4 Tips for Reducing Your Chances of a Sports Injury This Spring

There is no way to completely rule out the risks associated with spring sports, but by utilizing these four precautions, you can minimize your risk of injury significantly.

  1. Always warm-up and cool-down.
  2. Always wear protective gear.
  3. Eat a healthy diet.
  4. Seek sports injury treatment if needed.

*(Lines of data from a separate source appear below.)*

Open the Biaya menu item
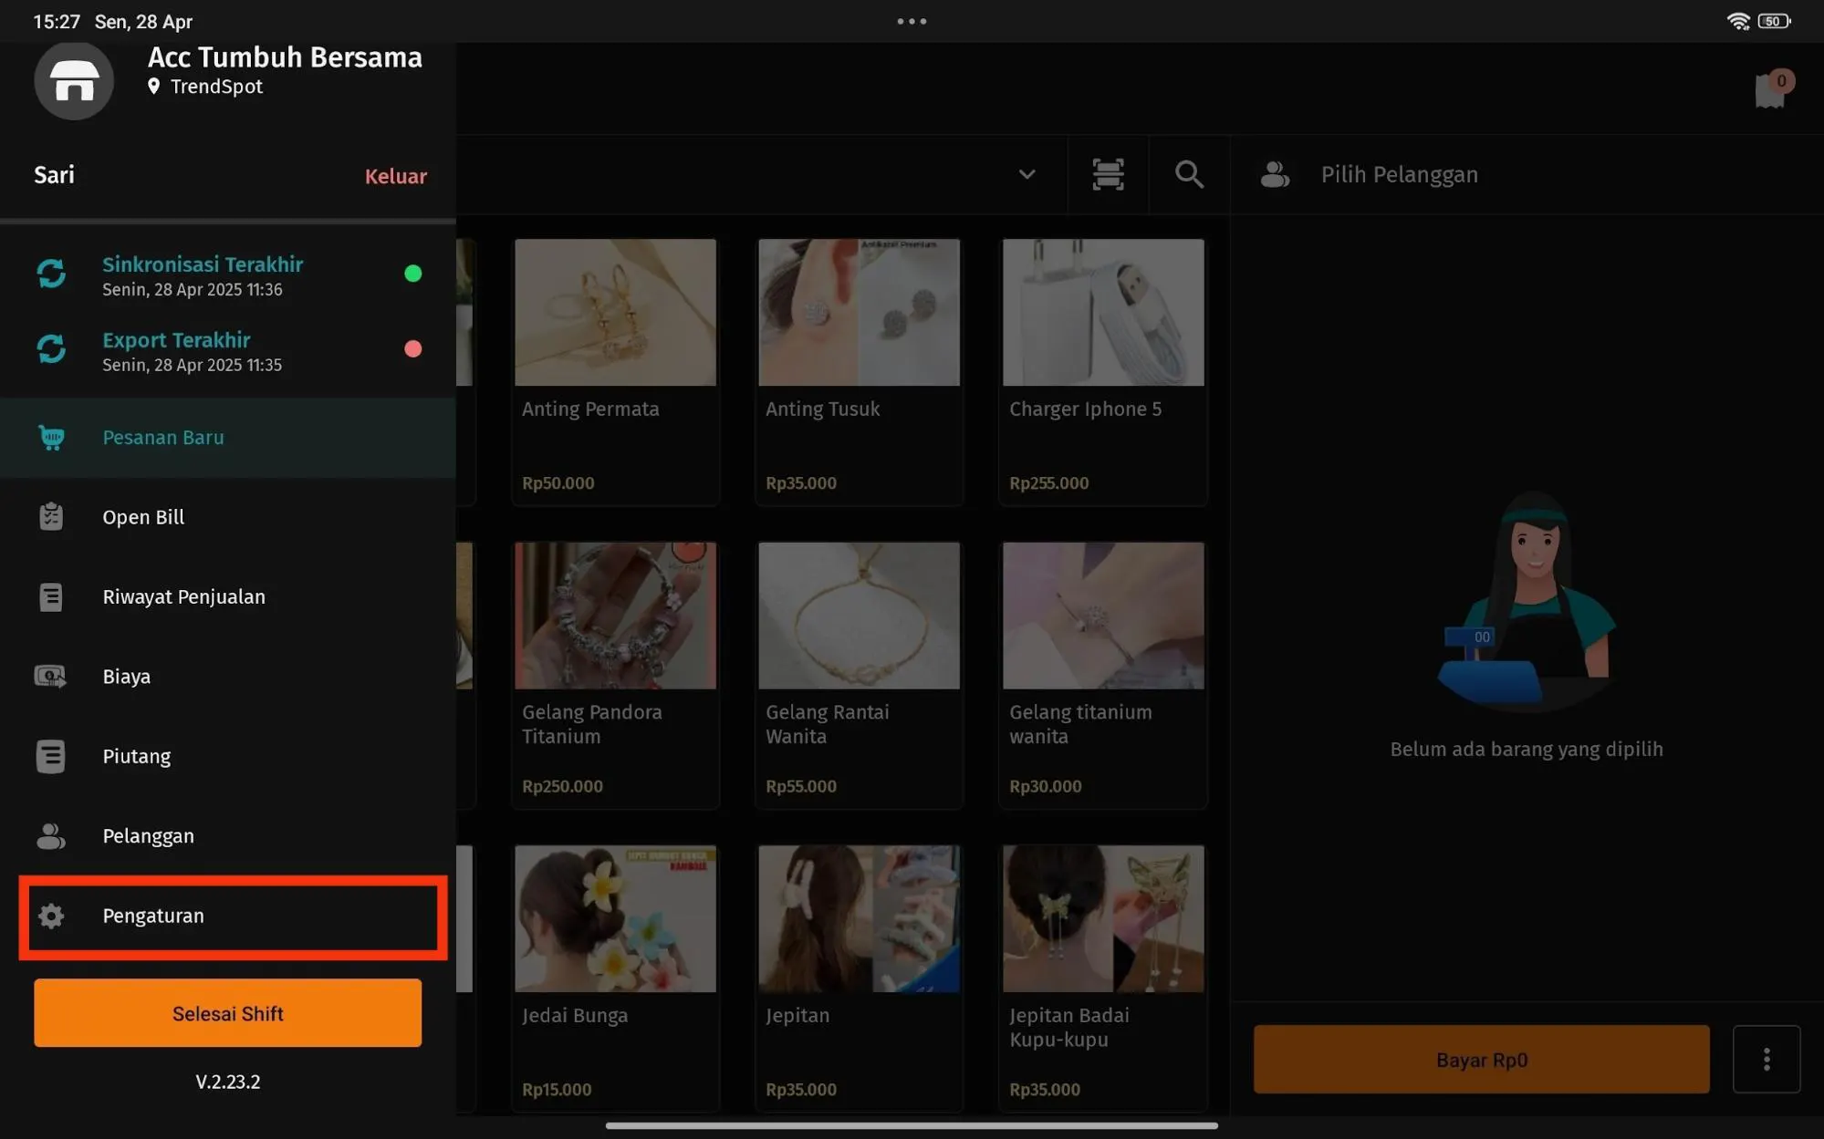pyautogui.click(x=126, y=677)
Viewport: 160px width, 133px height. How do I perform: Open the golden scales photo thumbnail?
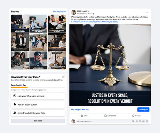20,24
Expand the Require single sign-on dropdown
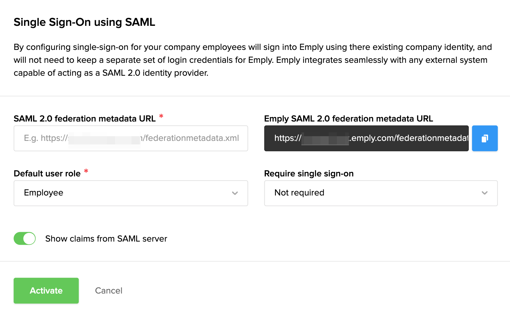 pos(381,193)
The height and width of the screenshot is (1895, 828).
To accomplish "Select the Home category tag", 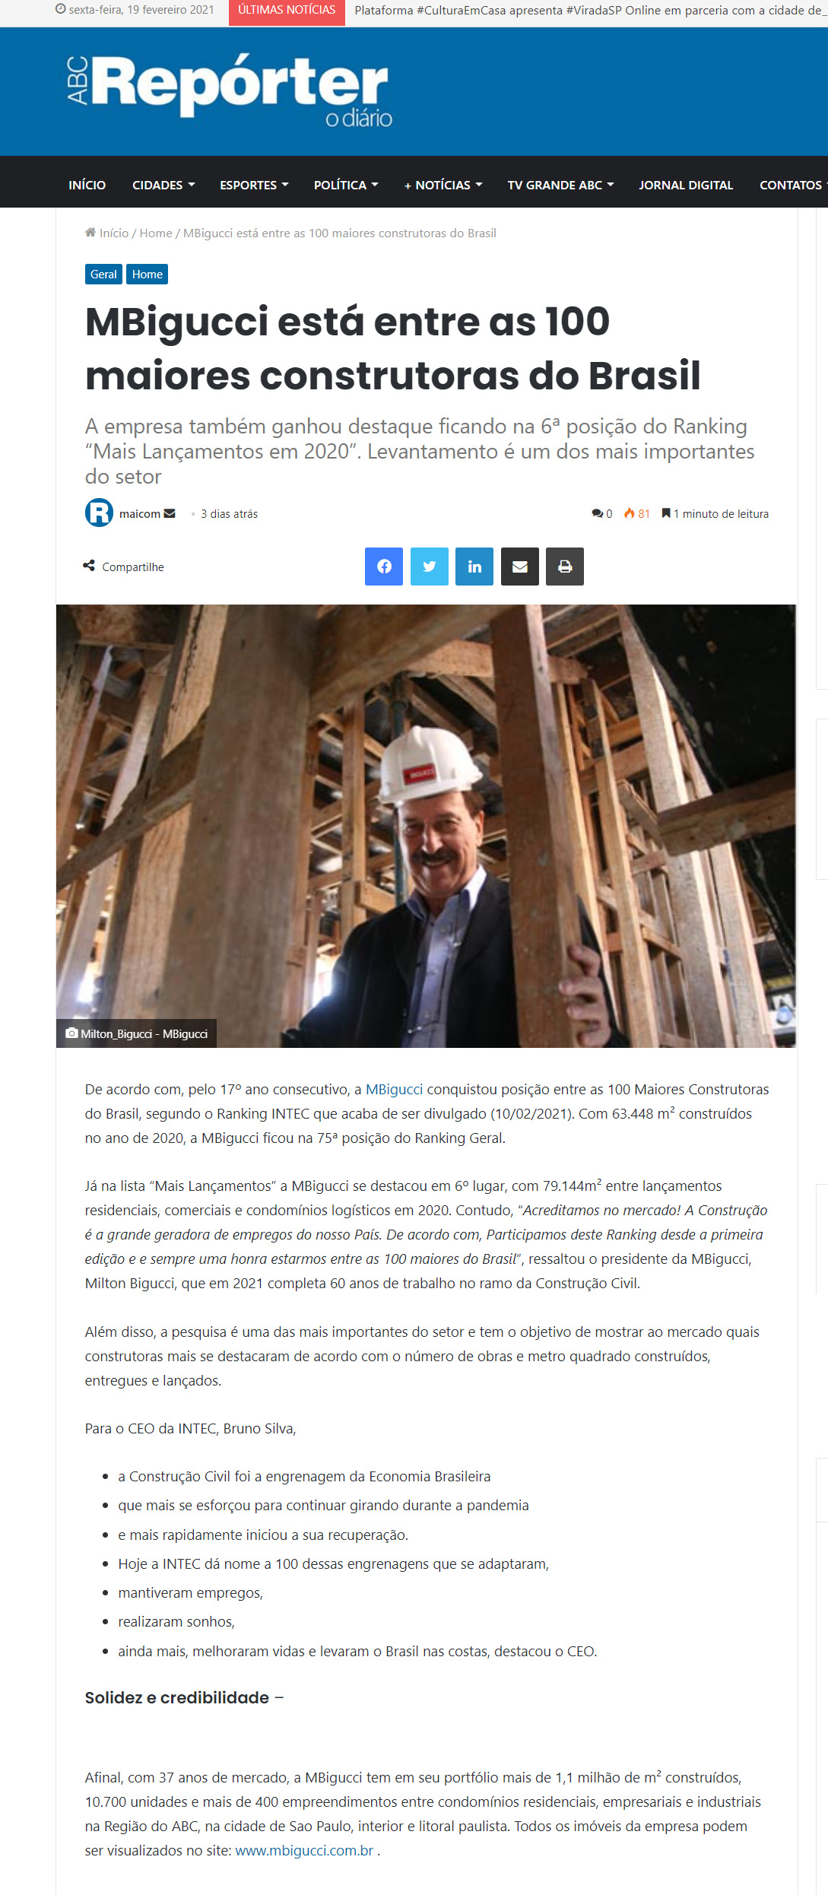I will tap(148, 275).
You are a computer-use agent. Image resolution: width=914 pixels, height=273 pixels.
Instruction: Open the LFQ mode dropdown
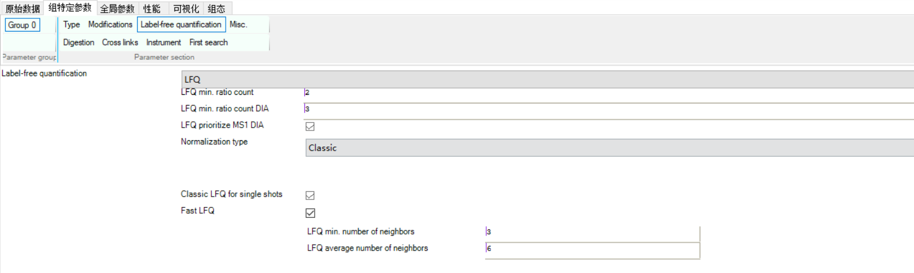pos(548,79)
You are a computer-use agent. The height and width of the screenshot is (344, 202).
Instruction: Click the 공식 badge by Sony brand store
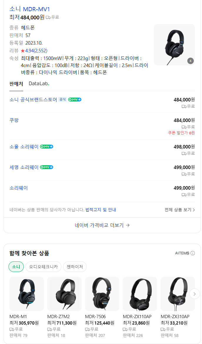63,99
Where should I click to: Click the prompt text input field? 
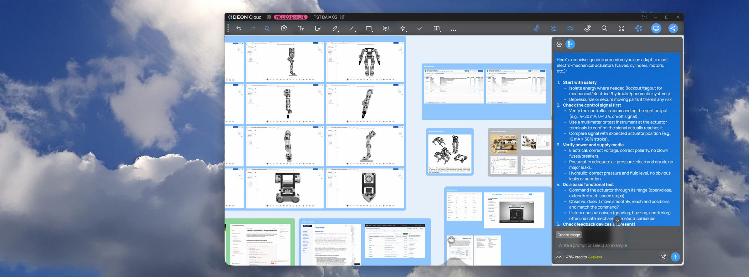point(614,245)
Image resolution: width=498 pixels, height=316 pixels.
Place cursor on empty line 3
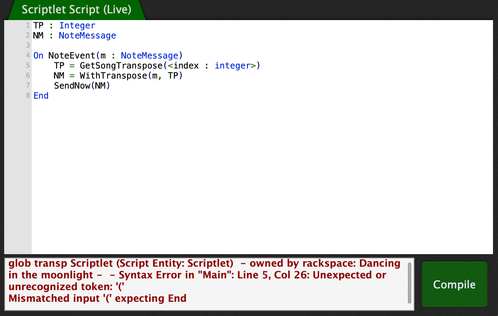125,46
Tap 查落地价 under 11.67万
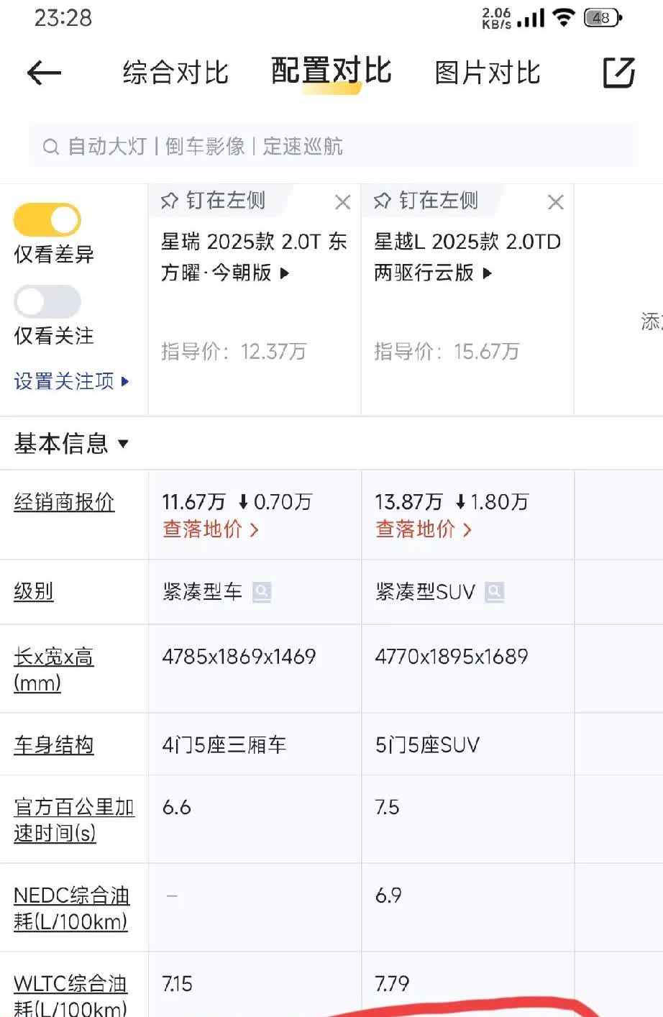Viewport: 663px width, 1017px height. pos(210,529)
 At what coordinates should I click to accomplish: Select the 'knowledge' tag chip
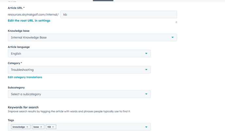point(19,127)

Treating Your Spring Sports Injuries at Unruh Spine Center

Whether months inside have caused you to feel new aches and strains, or you’re recovering from an existing sports injury, it’s important to consult with your doctor before getting back into the game.

At Unruh Spine Center, we not only treat current injuries but also focus on the prevention of future ones. Through a variety of sports medicine techniques, such as orthotics and chiropractic adjustments, we can help keep you on your feet and not on the sidelines.

Focusing on Your Whole-Body Health

Too often, athletes resort to painkillers to treat their discomfort. Coaches partner with our healthcare providers to encourage athletes to treat time-honored healthcare options that treat and relieve pain, rather than masking the symptoms. We offer:

  • Ultrasounds
  • Flexion-distraction
  • Stretching
  • Core-strengthening
  • Deep muscle stimulators
  • Nutrition counseling
  • Supplement therapy
  • Acupuncture
  • Sports injury massage

As well as a variety of other treatments that work to improve and maintain the athlete’s whole-body health.